An audit is always conducted at the convenience of the person being audited. You decide whether you want to meet at the auditor’s office, at home, or at your place of business. It mostly depends on how methodical you are.
Organize your records. Make sure you can back up every figure on your tax return. That means making copies, updating logs, and putting everything in sequential order. If there is no backup, prepare a written explanation of the deduction. If the books aren’t in order, get them in order. This task involves a lot of work, but it will make you knowledgeable about your situation.
Do not go into the meeting acting like an angry bull. Remember, you’re dealing with a human being. But at the same time, do not be a fawning sycophant begging for mercy. Be professional and business-like.
Let the facts and figures do the talking. You’ll go over item by item. The auditor might say that an expense is disallowed. Do not argue. Go on with the proceedings.
Let’s consider a few examples. If you have no backup, come up with an explanation of why there is no documentation. For example, you had work done on your front counter, but do not have the receipt because the contractor disappeared after being paid. Suggest that you could try and track the contractor down. The auditor might go along since it is a reasonable expenditure.
If your cost of supplies is way above the regional average, say 15% of revenue vs. the average of 11%, come up with a plausible explanation. Your prices are extraordinary low, which brings up the percentage. You lost a lot of supplies in a basement flood, and you had to replace everything. You believe in high quality, and that pushes up your cost percentage. Formulate an argument that sounds plausible and is hard to reject.

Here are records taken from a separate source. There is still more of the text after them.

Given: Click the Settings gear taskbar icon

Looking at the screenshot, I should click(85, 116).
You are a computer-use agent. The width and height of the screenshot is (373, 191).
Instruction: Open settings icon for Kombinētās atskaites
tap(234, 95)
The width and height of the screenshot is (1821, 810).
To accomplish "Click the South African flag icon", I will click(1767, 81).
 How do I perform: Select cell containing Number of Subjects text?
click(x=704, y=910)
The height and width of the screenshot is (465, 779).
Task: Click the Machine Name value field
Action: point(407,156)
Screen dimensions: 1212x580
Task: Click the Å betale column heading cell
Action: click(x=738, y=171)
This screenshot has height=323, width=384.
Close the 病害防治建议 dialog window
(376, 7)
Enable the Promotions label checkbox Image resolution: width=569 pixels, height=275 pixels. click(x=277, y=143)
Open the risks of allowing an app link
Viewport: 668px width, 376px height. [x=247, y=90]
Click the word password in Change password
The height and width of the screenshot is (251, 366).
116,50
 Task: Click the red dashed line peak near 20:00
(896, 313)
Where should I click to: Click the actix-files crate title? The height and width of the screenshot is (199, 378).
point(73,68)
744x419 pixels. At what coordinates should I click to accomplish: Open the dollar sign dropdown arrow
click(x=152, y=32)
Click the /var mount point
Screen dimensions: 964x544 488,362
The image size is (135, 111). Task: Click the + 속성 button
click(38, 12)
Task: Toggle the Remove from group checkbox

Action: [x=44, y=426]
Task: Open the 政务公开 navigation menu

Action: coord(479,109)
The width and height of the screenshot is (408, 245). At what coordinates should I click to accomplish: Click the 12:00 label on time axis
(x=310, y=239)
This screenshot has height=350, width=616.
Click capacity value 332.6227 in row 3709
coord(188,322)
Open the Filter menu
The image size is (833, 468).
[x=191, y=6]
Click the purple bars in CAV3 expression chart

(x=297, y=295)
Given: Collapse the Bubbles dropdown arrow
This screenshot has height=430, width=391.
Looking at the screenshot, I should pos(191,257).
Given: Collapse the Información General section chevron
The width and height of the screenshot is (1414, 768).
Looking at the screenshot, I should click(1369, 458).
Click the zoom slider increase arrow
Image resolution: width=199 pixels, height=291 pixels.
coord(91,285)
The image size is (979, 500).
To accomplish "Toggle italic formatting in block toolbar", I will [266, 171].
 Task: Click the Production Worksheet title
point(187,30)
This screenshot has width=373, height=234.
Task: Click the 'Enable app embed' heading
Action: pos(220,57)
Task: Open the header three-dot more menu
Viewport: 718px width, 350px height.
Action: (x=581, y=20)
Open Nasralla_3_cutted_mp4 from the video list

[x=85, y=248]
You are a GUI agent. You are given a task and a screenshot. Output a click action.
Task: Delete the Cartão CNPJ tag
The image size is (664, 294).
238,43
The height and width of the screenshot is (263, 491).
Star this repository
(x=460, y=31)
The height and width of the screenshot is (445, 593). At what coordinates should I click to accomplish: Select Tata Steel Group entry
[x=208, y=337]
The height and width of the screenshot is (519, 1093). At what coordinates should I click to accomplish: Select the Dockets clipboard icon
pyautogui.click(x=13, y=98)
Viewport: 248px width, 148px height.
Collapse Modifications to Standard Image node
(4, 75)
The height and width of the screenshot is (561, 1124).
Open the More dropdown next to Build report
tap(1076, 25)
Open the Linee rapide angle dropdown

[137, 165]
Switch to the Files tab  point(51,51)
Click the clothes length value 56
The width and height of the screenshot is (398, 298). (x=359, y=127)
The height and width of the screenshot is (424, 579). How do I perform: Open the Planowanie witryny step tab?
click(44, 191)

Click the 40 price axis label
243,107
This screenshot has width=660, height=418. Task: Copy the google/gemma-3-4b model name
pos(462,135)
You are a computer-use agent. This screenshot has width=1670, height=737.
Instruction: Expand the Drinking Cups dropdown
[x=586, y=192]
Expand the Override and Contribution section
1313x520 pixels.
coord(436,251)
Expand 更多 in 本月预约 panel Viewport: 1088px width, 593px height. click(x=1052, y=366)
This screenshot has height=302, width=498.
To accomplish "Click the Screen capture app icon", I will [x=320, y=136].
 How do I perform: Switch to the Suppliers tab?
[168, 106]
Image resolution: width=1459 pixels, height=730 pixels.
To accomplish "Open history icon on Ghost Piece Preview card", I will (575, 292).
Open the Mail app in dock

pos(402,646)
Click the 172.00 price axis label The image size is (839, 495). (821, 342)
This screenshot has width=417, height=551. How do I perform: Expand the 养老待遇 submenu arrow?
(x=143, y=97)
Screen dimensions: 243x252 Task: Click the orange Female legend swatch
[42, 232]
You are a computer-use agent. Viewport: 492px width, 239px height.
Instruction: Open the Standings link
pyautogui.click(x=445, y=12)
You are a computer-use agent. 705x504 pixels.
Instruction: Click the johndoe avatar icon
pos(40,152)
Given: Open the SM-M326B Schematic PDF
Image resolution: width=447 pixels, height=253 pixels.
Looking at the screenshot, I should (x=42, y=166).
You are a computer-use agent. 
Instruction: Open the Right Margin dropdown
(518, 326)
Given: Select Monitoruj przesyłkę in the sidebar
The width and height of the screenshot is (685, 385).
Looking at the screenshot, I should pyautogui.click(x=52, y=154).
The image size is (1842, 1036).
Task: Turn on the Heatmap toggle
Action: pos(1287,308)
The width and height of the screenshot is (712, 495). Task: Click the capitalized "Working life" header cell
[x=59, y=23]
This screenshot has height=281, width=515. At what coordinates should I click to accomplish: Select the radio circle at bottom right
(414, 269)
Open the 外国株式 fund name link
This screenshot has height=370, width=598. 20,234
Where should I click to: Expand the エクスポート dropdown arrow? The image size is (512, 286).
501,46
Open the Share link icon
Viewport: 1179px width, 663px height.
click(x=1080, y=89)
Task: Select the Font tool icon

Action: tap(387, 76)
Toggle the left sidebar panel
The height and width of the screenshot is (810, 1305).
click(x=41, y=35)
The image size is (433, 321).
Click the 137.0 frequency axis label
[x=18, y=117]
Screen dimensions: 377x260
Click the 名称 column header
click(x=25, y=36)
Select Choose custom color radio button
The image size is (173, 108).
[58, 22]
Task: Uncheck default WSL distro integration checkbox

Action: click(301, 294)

If you purchased an at-home computer for $1,400 that you say is for business use only but the auditor argues that computer use can’t be limited to business only and will only give you a $700 Section 179 deduction (50% of cost), don’t argue. Let the $700 go. He’s being a stickler. Don’t fight the small potatoes.
Don’t try to outsmart the auditor. Come clean with all major discrepancies up front, especially revenue figures. Most likely, the auditor has the proof in the form of bank statements. Also, don’t ignore IRS letters. One operator who let the letters go resulted in the IRS assessing him $135,000 based on what they figured for his obligation. Divorce, bankruptcy and home foreclosure followed.
At the end of the session, the auditor will add up the adjustments and disallowances and come up with an assessment. Any penalties and interest, which could be hefty if being audited from two or three years back, will be tacked on. It is possible to counteroffer, which is called an offer in compromise. The auditor will be more inclined to go along if you are close to insolvent. But you never know when he or she will be willing to bend. It also helps your position if you can pay off the liability right away. If you can’t, you can arrange a payment schedule over time.
You may challenge the assessment, dealing with an appeals officer, and then you may go to tax court. If there are legal points at stake, you might hire a tax attorney, who might find precedents that could sway the judge. On the other hand, it might be less stressful to swallow hard, pay the bill, and make sure you keep detailed books in the future.